To identify networks of interacting proteins that were preferentially altered in cancers, we analyzed the predicted interactions of mutated proteins in each tumor type (Fig. 3>; Supplemental Figs. 3, 4). In breast cancers, over half of the mutated proteins (59 of 83) were predicted to participate in a large interaction cluster driven by links to TP53, BRCA1, PIK3R1, and NFKB. In contrast, the largest interaction cluster in colorectal cancers involved SMAD proteins and contained only 12 proteins, and the only cluster containing more than five proteins included TP53. These analyses emphasize how mutation studies coupled with systems analysis can provide information useful for understanding the pathways through which the mutant proteins function. For example, the mutation interactome highlighted three interacting SMAD proteins in colorectal cancers and a cluster of circadian rhythm proteins (PER1, PER2, and TIMELESS) in breast cancers. The proteins encoded by the latter three genes are thought to control cell cycle progression, and genetic inactivation of one of the genes (Per2) has been shown to lead to tumor predisposition in mice (Fu et al. 2002; Chen et al. 2005; Lee 2006).

Figure 3.

Figure 3.

Interaction among proteins mutated in breast and colorectal cancers. Each node represents a mutated protein that is colored according to Cancer Mutation Prevalence (CaMP) Score, and each line represents an interaction confidence. CAN-genes identified by Sjöblom et al. (2006) have a CaMP score >1 and are colored in orange and red. The genes are placed within cellular compartments as annotated in Gene Ontology.

Molecular pathways

Pathways can be defined as the stepwise interaction of multiple proteins designed to achieve a defined cellular process. A variety of signaling, metabolic, and other pathways have been cataloged by the Kyoto Encylopedia of Genes and Genomes (KEGG) (Ogata et al. 1999), the iPATH (http://escience.invitrogen.com/ipath/), BioCarta (http://www.biocarta.com/), and sigPathways (Tian et al. 2005) databases. To determine whether certain pathways may be preferentially targeted by genetic alterations in human cancer, we compared the genes found to be mutated in Sjöblom et al. (2006) to the constituents of the 825 pathways contained in these four sources. We then determined whether the number of mutations and the distribution of CaMP scores within each pathway is statistically significant using Group CaMP and CaMP GSEA methods. The intersections of the two methods for the four different databases are shown in Figure 4.

Figure 4.

Figure 4.

Comparison of mutation enrichment in cellular pathways using complementary statistical approaches. Venn diagrams show the number of pathways identified from four different databases in breast (left) and colorectal cancers (right) using CaMP GSEA and Group CaMP approaches. Each circle represents one pathway and is colored according to the database it belongs to. Pathways that were enriched for mutations and which were filtered for an increase in the number of genes using the χ2 test are shown in tan or pink. Blue and dark tan areas represent pathways that were excluded using the χ2 filter (for additional details, see Methods).

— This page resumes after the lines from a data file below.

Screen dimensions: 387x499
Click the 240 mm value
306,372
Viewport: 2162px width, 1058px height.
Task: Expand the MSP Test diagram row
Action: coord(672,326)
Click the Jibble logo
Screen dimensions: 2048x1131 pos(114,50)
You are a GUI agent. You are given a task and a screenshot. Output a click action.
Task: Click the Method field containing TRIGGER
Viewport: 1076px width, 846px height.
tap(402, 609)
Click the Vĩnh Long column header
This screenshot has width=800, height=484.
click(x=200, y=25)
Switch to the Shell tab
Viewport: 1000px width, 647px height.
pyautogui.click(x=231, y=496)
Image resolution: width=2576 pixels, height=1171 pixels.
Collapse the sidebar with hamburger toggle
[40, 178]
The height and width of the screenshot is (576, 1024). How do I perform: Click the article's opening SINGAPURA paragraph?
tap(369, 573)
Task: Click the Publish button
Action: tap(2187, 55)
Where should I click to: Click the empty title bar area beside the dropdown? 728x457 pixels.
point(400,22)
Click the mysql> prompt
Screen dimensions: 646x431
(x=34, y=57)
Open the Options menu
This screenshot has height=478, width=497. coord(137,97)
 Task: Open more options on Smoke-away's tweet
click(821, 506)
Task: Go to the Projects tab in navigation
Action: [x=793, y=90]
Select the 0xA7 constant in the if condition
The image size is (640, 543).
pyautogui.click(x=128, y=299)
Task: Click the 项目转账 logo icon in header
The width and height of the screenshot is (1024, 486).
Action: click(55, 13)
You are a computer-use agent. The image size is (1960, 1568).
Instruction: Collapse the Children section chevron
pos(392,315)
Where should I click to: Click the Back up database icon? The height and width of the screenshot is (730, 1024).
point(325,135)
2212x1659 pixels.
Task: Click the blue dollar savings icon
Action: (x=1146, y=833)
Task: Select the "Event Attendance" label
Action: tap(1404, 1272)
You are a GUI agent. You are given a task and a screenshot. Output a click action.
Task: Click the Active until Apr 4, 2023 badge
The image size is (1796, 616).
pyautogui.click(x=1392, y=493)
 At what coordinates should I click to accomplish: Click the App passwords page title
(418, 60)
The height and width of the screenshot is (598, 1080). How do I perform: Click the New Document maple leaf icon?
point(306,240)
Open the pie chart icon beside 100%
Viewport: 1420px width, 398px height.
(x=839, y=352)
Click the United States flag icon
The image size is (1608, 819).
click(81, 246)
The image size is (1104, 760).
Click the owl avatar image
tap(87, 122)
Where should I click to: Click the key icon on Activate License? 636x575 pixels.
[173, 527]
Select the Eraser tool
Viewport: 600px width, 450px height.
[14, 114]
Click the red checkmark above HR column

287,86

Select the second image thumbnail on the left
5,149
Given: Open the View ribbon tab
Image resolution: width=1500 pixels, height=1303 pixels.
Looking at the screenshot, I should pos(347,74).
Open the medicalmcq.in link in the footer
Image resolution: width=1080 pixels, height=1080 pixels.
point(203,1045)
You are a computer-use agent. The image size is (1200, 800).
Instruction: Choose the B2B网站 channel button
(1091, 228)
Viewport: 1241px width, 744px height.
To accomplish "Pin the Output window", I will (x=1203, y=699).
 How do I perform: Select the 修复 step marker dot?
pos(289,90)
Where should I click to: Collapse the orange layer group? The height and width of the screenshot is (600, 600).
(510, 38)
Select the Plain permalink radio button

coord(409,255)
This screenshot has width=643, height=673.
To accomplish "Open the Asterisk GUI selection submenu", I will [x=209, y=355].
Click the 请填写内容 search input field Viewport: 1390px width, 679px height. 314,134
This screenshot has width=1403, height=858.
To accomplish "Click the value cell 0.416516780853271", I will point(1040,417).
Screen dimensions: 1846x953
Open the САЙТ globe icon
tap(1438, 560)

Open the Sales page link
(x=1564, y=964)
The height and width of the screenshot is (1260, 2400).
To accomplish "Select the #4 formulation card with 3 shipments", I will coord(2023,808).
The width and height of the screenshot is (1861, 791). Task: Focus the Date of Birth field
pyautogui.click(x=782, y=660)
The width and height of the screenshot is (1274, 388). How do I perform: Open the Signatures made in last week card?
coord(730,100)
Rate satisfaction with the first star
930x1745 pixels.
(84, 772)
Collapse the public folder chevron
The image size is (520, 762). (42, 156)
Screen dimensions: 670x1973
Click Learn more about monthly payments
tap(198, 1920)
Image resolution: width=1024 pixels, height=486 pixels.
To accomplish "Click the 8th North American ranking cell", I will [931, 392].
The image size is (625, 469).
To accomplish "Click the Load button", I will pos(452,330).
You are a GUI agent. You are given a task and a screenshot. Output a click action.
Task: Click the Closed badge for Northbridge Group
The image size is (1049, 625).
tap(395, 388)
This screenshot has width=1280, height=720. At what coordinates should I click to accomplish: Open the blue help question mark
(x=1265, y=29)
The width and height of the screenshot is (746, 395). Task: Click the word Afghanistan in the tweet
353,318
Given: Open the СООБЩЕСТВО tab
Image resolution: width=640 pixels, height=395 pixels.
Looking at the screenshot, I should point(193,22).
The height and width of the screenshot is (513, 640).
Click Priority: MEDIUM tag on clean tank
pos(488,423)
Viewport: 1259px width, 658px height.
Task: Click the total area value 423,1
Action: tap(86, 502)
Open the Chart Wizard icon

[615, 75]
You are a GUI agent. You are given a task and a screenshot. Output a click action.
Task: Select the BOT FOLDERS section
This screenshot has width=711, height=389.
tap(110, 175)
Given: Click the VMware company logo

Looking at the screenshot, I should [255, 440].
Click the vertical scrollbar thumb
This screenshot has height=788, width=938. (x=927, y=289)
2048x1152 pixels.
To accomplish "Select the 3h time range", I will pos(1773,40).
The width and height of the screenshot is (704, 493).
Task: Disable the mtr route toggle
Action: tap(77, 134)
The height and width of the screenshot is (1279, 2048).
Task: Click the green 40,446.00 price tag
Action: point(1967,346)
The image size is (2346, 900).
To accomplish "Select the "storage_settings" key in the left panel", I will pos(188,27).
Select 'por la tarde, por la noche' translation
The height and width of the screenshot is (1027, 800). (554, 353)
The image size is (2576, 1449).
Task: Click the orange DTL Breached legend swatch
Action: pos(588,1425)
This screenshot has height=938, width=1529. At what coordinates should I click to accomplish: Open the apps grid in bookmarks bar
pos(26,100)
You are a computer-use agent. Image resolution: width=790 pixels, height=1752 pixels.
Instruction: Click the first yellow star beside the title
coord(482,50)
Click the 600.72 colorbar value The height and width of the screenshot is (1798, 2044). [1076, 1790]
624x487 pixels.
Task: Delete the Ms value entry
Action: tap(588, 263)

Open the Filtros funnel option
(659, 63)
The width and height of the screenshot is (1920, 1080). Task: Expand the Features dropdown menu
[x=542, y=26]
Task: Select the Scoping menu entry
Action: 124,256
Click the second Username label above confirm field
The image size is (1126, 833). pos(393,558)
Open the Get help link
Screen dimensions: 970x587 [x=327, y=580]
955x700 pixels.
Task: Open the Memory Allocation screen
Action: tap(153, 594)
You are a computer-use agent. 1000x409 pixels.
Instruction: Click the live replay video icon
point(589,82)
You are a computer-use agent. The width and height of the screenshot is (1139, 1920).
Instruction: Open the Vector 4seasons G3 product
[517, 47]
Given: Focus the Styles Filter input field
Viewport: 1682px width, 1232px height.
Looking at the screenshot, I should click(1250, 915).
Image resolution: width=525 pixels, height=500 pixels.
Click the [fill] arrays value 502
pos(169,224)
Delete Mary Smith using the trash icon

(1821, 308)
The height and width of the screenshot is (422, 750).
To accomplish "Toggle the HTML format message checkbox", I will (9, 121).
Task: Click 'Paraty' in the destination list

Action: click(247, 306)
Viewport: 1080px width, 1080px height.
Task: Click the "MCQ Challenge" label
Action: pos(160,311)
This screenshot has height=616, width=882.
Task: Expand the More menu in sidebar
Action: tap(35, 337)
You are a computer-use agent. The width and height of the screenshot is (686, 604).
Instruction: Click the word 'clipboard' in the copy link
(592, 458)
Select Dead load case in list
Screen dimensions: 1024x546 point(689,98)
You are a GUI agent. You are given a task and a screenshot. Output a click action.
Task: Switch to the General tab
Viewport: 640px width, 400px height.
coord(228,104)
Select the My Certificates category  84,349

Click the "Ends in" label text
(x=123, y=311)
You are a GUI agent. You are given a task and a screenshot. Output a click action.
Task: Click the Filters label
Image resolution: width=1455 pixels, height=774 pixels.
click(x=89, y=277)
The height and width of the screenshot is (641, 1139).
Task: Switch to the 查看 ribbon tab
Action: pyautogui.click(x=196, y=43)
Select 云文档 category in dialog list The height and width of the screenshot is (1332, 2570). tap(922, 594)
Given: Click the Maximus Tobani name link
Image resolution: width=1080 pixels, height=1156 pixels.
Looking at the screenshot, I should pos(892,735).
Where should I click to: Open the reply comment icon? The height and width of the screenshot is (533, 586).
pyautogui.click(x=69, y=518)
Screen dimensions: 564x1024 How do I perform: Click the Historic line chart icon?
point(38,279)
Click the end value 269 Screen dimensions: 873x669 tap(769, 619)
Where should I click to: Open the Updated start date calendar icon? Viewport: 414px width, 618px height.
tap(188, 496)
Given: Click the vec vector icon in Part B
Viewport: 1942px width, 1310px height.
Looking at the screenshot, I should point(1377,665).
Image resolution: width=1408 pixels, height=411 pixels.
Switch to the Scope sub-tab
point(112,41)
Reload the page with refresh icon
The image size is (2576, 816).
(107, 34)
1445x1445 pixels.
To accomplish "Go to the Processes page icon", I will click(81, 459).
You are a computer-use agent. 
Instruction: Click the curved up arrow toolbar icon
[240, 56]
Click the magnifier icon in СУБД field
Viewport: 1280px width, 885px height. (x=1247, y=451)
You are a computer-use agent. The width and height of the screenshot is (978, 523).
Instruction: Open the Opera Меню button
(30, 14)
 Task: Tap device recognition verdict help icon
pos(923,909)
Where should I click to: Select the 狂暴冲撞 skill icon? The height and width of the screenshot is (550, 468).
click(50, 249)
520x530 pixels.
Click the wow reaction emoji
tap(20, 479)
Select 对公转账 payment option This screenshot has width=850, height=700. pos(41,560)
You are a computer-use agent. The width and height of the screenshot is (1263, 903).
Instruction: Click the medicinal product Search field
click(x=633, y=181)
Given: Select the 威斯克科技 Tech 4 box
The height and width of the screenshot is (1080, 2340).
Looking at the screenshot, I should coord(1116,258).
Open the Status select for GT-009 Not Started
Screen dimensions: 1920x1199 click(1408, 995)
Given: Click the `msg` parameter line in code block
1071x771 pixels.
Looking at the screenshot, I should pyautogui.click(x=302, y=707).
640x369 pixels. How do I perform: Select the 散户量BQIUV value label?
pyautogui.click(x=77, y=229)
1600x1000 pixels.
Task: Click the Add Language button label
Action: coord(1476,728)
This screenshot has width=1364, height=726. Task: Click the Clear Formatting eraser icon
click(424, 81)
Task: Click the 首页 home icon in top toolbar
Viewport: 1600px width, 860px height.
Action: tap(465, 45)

In colorectal cancer, 21 pathways were identified to be enriched for mutations from the different pathway databases (Table 3; Supplemental Table 3). Two pathways previously implicated in colorectal tumorigenesis were identified in multiple databases; TGF-beta signaling was identified in three databases and WNT signaling in two. Other signaling pathways contributing to tumorigenesis were also identified, including Insulin signaling, JAK/STAT signaling, MAP kinase signaling, and hedgehog signaling pathways. Two pathways identified were related to the cell cycle and the G1/S and G2/M checkpoints. Finally, genes in pathways thought to be important in controlling cell–cell interactions (axon guidance, adherens junctions, and gap junctions) were preferentially mutated in colorectal cancers.

Table 3.

Cellular pathways identified through mutation enrichment analysis

graphic file with name 1304tbl3.jpg

aPathways wth Group CaMP scores or CaMP GSEA scores >1 were considered significant. The false discovery rates for each of these approaches is estimated to be 10% (for details, see Methods).

bThe composite score was determined to be the product of the sum of the Group CaMP and CaMP GSEA scores and the fold change of the gene enrichment.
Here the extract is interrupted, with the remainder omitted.